Friday, February 11, 2005class action bill
So the damn thing passed yesterday, and as I woke up this morning I started wondering another thing:
When a case is filed as a class action and removed to federal court, and the federal judge declines to certify the class, can/should/must the judge remand the case to state court? The statute is hopelessly unclear about this, to my eye, and in any event it's arguable that in some situations a remand would be constitutionally required. So think of the possibilities: removal, denial of certification, remand -- then the state court (using the different state-law standard for class certification, or using its discretion differently) certifies the class -- so the case is removed again, and the federal judge decertifies the class, and remands it again -- and then the state court certifies again ... a perpetual motion machine. Do I really think this will happen? I don't know; it might. But it's one more bit of proof that the authors of this bill weren't even trying to write a law that makes sense. More here and here and here, (UPDATE: and if you're really interested, comments by me at Kevin Drum's and James Joyner's blogs.)
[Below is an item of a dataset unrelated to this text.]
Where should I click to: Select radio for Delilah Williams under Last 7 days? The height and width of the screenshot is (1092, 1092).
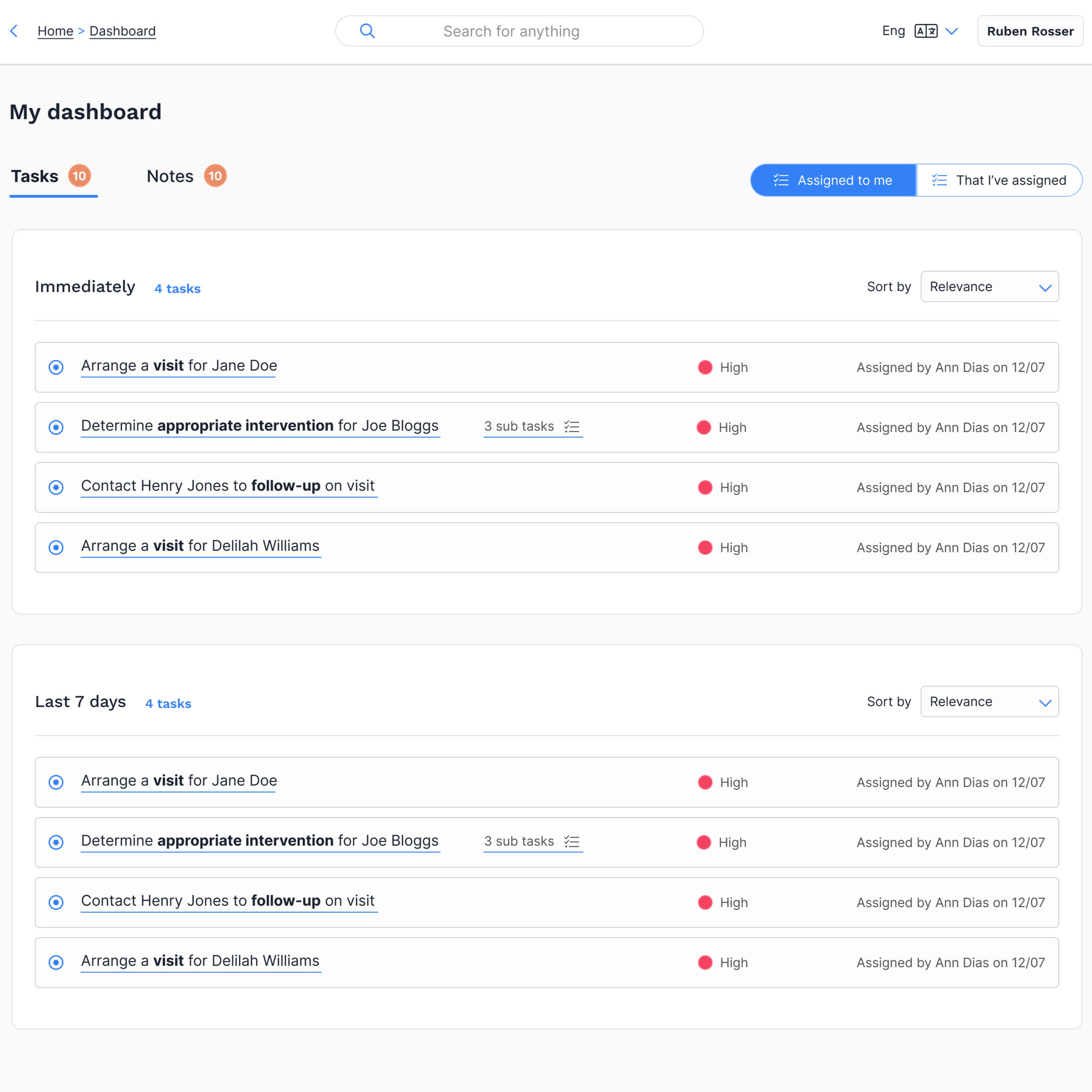56,962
But as I said on the lawyer radio yesterday, there will come a time when the corporations will regret this bill. Nothing is forever -- not even the current preference of corporations for federal courts over state courts. And, as long as cases are going to be in federal court, Plaintiffs' lawyers will make the most of federal laws. Magnuson-Moss Act, anyone?
posted by sam 6:30 AM 6 comments
Why doesn't 28 USC 1332(d)(7) answer your question? Or did you not read the statute?
And even if that section didn't plainly address the problem you raised, why isn't the precedent in Bridgestone/Firestone answer your question?
"why isn't" should read "why doesn't"
By 11:41 PM, at
"Or did you not read the statute?" Please try not to be a dick in my comments section, Ted. The new (d)(7) doesn't address the question because it has nothing to do with the problem -- the core of the problem being that in at least some cases, denial of class certification will mean that the case is not one between residents of different states, and so arguably there is no constitutional basis for federal jurisdiction. Possible that courts will resolve this in a Mine Workers v. Gibbs way, saying essentially "that's ok," but who knows? Not me, not you. And why doesn't some 7th Circuit decision answer the question? Because one Seventh Circuit decision doesn't answer a question forever for the whole country, and that one seems particularly shaky to me.
The main reason that Seventh Circuit decision seems wrong to me -- in case you were about to ask -- is that it does not wrestle with the fact that state courts, in deciding whether to certify classes, are not interpreting Fed. R. Civ. P. 23. But that IS what a federal court is doing. So, I believe that the denial of federal class certification is, at least ordinarily, ONLY preclusive of the issue "this case can't be certified under Fed. R. Civ. P. 23," and does not forbid a state court from interpreting or applying its own Rule 23 or similar rule differently. Seems to me that should be an uncontroversial legal proposition; but it is at least a substantial one.
Apologies for earlier inappropriate intemperance.
Complete diversity is not a constitutional, rather than a judicial interpretation of a statutory, requirement. Strawbridge v. Curtiss, 7 U.S. 267 (1806); State Farm Fire & Casualty Co. v. Tashire, 386 U.S. 523, 531 (1967); Verlinden B.V. v. Central Bank of Nigeria, 461 U.S. 480, 492 n.18 (1983). So if the statute is interpreted to grant jurisdiction over the non-certified class action, there isn't a constitutional issue.
The original form of the legislation, S. 1751 in last Congress, had a perfectly clear procedure for remanding cases after class cert denial, but it wasn't in S. 2062 or S. 5; I don't know why. But I know that Democratic senators were responsible for a number of more complicated provisions in the bill.
I'd be curious in what circumstances you think a nationwide class action can be certified in state court, but not in federal court, while complying with the due process requirements of the Constitution.
By 8:25 AM, at
Ted, I know -- and everybody who studies this act from a legal perspective -- understands that complete diversity is a statutory rather than constitutional requirement, at least under current understanding of Art III. If it were otherwise, this act would be unconstitutional. But there is a constitutional issue, still, at least where the named plaintiffs and defendants are citizens of the same state and class certification has been denied. Such a case was removable before a decision on class certification if the class included putative members from more than one state; but when certification is denied, there is a serious constitutional issue.
As to your final question, I believe -- and think it pretty obvious -- that when a fed ct declines to certify a class because of "predominance" and "superiority" concerns (including "manageability" concerns), this is simply a Rule 23-based holding and does not mean anything about what "due process" requires. So, a state court is free to interpret or apply its own rule differently.